* [Your instructions]:
In the entries that follow, the lines from the one with "The width and height of the screenshot is (1568, 745)." through the one with "Click the Oats" are the ones to write out, exactly and with both ends included. Nothing else should appear.

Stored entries

==*==

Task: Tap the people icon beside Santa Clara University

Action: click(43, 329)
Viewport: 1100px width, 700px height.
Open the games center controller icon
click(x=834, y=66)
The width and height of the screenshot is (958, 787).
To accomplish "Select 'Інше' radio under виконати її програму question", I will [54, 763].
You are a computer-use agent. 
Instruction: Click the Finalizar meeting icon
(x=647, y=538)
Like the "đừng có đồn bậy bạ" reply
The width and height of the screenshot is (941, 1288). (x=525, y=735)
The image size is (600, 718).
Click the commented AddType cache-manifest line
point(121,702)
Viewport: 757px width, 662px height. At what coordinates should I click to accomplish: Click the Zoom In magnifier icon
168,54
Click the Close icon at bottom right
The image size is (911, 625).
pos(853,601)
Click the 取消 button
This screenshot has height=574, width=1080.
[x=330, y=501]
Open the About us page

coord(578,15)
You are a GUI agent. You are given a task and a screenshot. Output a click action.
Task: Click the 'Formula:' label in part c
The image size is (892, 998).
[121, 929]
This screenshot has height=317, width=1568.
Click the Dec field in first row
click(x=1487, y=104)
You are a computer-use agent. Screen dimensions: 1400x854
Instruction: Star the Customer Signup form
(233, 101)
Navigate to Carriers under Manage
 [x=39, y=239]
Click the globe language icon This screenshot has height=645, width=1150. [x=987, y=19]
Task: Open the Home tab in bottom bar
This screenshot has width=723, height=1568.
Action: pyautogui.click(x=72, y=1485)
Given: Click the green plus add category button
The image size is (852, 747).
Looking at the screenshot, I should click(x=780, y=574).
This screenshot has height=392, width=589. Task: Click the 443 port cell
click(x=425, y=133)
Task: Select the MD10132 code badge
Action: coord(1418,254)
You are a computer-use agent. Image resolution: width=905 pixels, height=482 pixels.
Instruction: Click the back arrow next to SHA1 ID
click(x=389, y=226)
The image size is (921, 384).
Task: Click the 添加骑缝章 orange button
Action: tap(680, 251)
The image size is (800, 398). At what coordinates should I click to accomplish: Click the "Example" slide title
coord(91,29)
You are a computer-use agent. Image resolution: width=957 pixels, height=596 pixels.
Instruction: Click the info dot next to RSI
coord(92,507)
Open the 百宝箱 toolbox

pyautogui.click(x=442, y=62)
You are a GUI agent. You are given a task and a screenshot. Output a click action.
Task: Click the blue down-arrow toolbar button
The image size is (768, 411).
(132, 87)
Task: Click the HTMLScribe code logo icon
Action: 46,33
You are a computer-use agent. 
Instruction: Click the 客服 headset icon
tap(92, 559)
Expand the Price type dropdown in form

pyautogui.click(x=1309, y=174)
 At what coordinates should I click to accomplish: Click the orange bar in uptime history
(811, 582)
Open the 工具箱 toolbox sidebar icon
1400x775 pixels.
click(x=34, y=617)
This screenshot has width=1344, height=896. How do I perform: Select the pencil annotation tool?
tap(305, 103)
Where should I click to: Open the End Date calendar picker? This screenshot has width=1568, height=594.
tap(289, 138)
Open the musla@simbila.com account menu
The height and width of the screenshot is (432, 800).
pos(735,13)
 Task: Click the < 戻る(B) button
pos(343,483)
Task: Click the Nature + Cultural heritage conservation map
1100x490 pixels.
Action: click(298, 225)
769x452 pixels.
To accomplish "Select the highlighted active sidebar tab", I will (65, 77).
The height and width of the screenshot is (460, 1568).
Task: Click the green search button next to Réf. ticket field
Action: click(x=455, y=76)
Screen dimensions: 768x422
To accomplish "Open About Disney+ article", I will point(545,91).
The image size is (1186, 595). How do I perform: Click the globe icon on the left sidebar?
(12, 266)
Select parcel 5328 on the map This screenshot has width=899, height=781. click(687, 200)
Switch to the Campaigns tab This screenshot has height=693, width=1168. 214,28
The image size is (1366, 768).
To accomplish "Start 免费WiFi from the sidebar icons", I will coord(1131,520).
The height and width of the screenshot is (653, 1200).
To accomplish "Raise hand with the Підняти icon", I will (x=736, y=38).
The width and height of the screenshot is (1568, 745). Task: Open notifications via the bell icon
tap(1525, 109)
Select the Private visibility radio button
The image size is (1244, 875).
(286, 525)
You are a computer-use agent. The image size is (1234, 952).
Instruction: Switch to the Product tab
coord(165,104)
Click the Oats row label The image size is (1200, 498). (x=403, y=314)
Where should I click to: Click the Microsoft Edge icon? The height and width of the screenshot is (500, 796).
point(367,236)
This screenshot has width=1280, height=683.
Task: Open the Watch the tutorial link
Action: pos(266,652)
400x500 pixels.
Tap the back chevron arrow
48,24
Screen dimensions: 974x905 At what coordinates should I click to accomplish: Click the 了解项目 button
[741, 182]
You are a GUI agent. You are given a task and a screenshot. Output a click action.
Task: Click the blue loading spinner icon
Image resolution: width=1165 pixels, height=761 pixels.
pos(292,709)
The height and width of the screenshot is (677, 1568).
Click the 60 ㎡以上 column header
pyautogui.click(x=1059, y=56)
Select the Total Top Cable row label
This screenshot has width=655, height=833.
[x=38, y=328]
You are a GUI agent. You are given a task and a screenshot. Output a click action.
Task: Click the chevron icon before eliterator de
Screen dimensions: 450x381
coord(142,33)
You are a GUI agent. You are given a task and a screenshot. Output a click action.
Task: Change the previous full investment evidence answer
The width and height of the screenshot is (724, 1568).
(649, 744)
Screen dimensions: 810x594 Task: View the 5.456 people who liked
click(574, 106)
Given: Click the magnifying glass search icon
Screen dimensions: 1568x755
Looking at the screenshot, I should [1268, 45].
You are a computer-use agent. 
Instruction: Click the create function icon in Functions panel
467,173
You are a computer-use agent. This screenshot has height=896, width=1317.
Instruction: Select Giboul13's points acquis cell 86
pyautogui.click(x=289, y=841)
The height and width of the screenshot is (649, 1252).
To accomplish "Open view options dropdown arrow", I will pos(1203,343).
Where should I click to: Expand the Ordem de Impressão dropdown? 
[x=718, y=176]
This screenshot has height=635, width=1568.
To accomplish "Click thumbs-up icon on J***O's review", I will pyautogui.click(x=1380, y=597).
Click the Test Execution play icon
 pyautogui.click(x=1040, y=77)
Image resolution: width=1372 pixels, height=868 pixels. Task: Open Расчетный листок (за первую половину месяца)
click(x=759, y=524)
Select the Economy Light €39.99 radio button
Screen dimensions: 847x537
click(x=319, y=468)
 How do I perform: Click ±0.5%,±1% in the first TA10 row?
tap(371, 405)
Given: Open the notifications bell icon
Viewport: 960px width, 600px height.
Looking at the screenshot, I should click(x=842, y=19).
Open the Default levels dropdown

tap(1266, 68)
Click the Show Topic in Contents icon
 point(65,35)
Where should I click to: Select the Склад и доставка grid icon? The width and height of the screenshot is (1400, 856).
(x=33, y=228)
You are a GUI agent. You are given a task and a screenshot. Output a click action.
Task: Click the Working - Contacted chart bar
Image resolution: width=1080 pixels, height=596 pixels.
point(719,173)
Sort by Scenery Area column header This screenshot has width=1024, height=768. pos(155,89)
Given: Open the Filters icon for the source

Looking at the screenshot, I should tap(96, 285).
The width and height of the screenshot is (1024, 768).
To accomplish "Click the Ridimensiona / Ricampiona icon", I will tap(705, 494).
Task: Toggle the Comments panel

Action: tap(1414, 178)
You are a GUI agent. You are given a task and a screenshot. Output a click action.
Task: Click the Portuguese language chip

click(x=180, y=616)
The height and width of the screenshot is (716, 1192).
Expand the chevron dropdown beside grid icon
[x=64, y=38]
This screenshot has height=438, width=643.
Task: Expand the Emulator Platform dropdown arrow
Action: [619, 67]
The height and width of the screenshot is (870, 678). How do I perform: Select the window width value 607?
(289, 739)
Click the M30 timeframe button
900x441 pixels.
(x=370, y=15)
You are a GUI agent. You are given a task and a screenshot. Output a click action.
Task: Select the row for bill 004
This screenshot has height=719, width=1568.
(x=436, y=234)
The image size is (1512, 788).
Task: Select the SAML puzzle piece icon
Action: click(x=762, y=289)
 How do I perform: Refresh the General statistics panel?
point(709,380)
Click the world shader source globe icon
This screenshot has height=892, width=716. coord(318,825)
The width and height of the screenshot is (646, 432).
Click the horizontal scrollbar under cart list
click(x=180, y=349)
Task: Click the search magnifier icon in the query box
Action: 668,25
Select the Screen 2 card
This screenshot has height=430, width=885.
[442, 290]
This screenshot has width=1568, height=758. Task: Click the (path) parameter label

==*==

* [Response to this exercise]:
The width and height of the screenshot is (1568, 745). Task: Open notifications via the bell icon
tap(1525, 109)
Select the Private visibility radio button
The image size is (1244, 875).
(286, 525)
You are a computer-use agent. The image size is (1234, 952).
Instruction: Switch to the Product tab
coord(165,104)
Click the Oats row label The image size is (1200, 498). (x=403, y=314)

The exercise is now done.